This is why I find myself reading Amy Lowell’s poems so fondly; unlike some queer poets of the early twentieth century, Lowell wrote with surprising directness about desire, in particular her desire for other women. In contrast to a more private woman-loving female poet like Elizabeth Bishop, Lowell expressed her queer love almost nakedly on the page. Though Lowell knew she could reveal only so much without repercussions—she was treading dangerously enough by living in a so-called “Boston marriage” with her partner of many years, Ada Dwyer Russell—she still could write passionately about women, as in “The Blue Scarf,” in which she described how “[t]he scent of her lingers and drugs me” and “[h]er kisses are sharp buds of fire; and I burn back against her.” It makes me feel a little shudder at its loveliness, but also at the way that, a century later, there is still a courageous resistance in being open about who we are and whom we love (or do not love).

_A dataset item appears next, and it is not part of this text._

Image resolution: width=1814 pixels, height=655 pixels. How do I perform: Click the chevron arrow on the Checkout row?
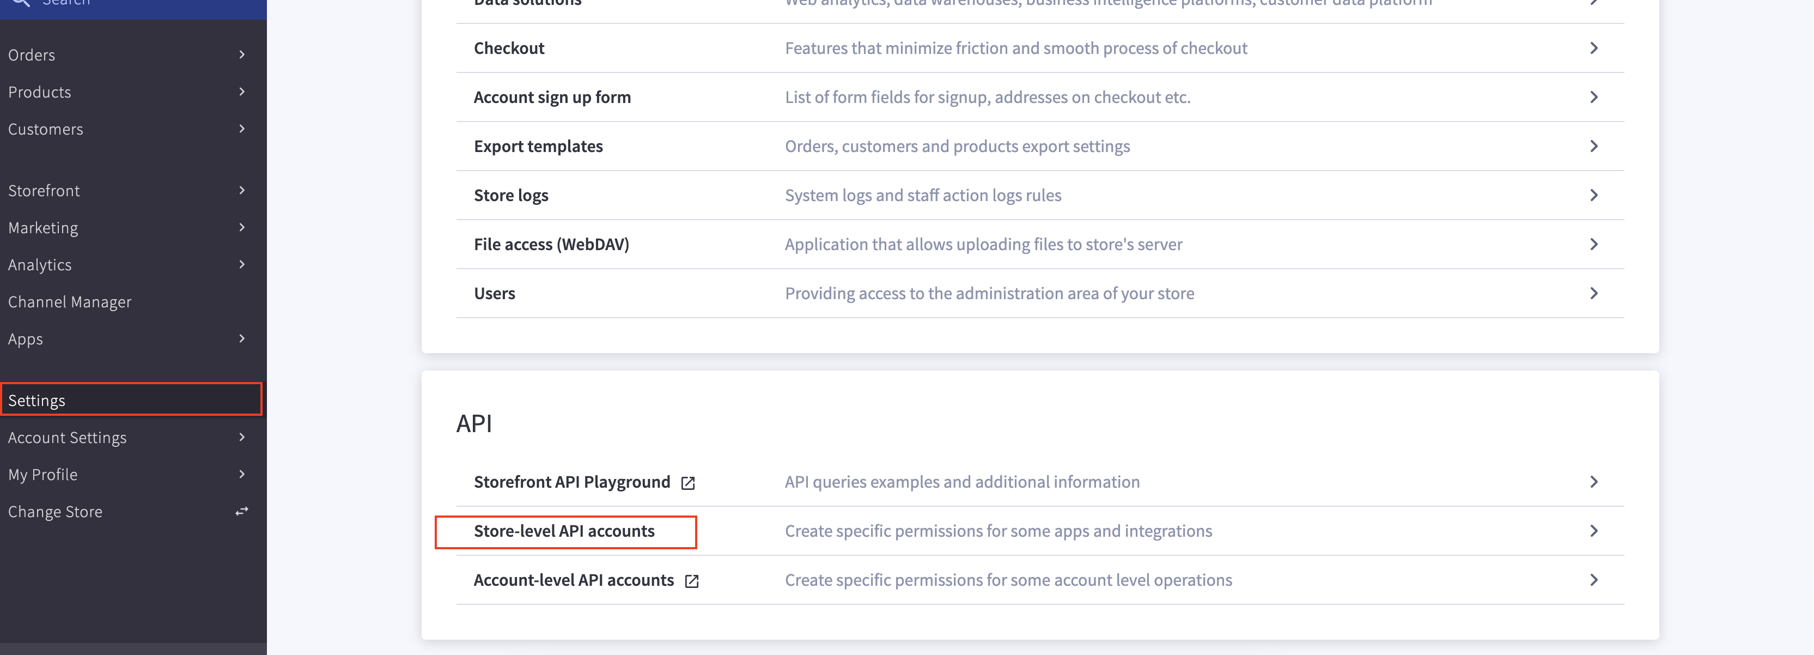(1595, 48)
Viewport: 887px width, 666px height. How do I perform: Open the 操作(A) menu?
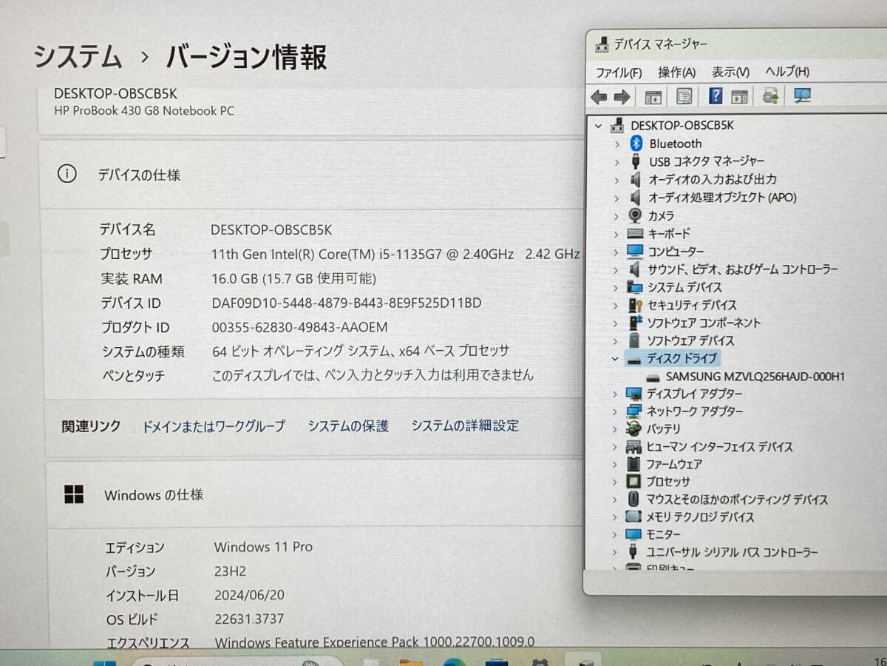pos(676,72)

When I first read Janet Mock’s affecting 2014 memoir of coming out as trans, Redefining Realness, I felt a similar frisson. Here was a story about someone like me, told directly, with striking candor, and defiant in its proclamations about both the pains and pleasures of transitioning. Mock’s book was one of the first works I read by an openly trans writer, and it opened my world. That she had also had to navigate the world as a curly-haired, nonwhite woman made Redefining Realness feel all the more essential.
For the poet Kokumo—black, trans, intersex, femme—art works when it is true. “Sometimes the honesty is loud,” she told the nonbinary poet and activist Noa/h Fields in 2017. “Sometimes the honesty has to be heard. Sometimes the honesty can’t sit quiet.” We have more queer narratives than ever, but we always need more; there are still many people who have no idea what it means to be a trans person (be they binary or non-binary), or to be intersex or asexual or aromantic, no idea that, in other words, a liberated identity resists simple, unchanging binaries—as it should, because the multifariousness of identity mirrors the lovely and curious complexity of life.
We have to fight, so that no administration tries to redefine our reality for unearned political points—not just for trans people, but for anyone who has been marginalized. We need, more than ever, stories of what it is like to be us; we cannot be erased if our stories remain. We need to resist, on and off the page, so that, like Baldwin, we survive, and so that we find a way to keep our lanterns lit, just a little longer, illuming both the beauty of our identities and our paths forward.